#### TEXT SEGMENT
NOTICE: The Processors Wiki will End-of-Life on January 15, 2021. It is recommended to download any files or other content you may need that are hosted on processors.wiki.ti.com. The site is now set to read only.
MCSDK HPC 3.x FFTW Library
The TI FFTW Library is a library with FFTW API, optimized for TI K2H ARM+DSP platforms. The FFTW API and documentation can be found at http://www.fftw.org/.
Contents
Building TI FFTW Library[edit]
This section explains how TI FFTW library is built. This is part of MCSDK HPC build process. User do not need to repeat it.
- Building FFTW
TI FFTW library build depends on a compiled, installed FFTW 3.3.4 in single/double precision for ARM/Linux.

#### EXERCISE TASK A
Put the lines of the entries into a numbered list, leaving out blank lines. Begin at the line that has "Screen dimensions: 1512x802" and stop after the last line of the entries.

#### MATERIAL SUPPLIED
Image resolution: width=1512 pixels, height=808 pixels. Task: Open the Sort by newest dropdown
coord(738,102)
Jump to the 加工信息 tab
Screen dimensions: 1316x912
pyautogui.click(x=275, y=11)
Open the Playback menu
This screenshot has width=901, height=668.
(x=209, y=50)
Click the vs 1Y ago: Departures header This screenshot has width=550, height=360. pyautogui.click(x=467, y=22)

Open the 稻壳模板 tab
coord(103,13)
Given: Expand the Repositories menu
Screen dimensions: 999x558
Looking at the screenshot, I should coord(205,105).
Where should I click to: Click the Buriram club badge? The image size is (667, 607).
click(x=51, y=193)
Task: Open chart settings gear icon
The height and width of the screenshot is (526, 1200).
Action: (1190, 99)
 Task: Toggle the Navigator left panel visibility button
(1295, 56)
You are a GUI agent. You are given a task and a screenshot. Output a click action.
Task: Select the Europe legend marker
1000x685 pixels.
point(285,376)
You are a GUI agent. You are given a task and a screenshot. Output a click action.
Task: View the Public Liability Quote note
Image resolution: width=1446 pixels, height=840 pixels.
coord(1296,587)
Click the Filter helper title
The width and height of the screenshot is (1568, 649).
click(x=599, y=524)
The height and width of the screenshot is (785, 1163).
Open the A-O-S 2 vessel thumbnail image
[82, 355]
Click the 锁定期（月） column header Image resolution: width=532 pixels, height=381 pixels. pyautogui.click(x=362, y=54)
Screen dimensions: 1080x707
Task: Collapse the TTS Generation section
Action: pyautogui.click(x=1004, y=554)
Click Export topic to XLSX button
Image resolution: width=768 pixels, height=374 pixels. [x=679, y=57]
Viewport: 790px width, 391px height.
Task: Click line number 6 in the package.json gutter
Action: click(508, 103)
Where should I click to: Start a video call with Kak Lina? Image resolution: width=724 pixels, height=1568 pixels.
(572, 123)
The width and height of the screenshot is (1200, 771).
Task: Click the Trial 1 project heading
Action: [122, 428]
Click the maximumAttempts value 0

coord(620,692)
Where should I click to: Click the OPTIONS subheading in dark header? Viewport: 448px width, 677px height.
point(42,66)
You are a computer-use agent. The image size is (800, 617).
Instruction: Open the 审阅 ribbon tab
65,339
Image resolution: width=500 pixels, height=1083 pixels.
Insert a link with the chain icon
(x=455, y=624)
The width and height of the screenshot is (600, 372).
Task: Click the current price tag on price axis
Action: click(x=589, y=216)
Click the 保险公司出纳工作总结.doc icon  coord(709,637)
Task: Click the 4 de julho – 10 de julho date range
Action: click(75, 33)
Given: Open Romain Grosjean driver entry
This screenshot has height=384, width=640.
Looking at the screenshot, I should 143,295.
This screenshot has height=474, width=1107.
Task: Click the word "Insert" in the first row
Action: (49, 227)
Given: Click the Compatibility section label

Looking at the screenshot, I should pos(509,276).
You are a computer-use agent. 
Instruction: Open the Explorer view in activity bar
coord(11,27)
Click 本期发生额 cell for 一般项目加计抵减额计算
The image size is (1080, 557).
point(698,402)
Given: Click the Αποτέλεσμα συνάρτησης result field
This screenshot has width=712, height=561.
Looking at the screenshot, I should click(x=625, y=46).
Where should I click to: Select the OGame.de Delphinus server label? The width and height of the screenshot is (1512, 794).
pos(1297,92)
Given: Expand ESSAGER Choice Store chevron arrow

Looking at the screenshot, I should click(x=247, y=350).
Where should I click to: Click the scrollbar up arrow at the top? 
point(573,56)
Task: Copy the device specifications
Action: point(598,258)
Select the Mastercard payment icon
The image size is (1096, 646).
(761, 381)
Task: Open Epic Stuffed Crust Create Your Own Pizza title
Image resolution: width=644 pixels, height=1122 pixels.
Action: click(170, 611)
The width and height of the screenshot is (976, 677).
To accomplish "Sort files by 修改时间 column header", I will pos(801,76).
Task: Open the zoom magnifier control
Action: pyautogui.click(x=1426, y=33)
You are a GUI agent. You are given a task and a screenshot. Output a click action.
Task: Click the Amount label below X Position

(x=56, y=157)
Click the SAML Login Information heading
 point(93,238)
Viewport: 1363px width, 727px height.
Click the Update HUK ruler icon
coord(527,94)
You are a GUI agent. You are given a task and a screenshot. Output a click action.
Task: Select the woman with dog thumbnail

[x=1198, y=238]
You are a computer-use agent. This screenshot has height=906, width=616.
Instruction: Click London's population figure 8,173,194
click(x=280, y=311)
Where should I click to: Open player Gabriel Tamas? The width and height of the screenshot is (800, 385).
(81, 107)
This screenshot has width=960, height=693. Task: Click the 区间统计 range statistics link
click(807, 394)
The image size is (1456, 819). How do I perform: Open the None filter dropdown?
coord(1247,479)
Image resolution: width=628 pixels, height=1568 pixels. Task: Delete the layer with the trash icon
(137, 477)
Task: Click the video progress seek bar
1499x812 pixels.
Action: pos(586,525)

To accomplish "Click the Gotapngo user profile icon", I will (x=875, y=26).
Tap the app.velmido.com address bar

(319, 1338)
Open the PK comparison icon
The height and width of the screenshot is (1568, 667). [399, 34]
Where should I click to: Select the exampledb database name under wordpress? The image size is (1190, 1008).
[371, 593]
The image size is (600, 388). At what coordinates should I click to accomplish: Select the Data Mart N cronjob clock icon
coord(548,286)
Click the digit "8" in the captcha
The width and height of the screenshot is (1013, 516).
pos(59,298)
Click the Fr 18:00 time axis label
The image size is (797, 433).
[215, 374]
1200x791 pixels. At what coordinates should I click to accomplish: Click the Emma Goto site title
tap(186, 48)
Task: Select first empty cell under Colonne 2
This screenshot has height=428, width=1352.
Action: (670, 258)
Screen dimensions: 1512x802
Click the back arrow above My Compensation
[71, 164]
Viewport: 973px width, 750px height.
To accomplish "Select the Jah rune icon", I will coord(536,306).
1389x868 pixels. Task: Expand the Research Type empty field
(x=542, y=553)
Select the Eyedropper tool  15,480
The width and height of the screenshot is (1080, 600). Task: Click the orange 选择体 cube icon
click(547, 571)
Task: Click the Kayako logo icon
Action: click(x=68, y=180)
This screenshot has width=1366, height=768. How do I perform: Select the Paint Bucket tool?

#### EXERCISE TASK B
In the FFTW library text, list every condition the text gives for the FFTW that the TI FFTW library build depends on.

#### TASK ANSWER A
1. Screen dimensions: 1512x802
2. Click the back arrow above My Compensation
3. [71, 164]
4. Viewport: 973px width, 750px height.
5. To accomplish "Select the Jah rune icon", I will coord(536,306).
6. 1389x868 pixels. Task: Expand the Research Type empty field
7. (x=542, y=553)
8. Select the Eyedropper tool  15,480
9. The width and height of the screenshot is (1080, 600). Task: Click the orange 选择体 cube icon
10. click(547, 571)
11. Task: Click the Kayako logo icon
12. Action: click(x=68, y=180)
13. This screenshot has width=1366, height=768. How do I perform: Select the Paint Bucket tool?

#### TASK ANSWER B
- Compiled
- Installed
- Version 3.3.4
- Single/double precision
- For ARM/Linux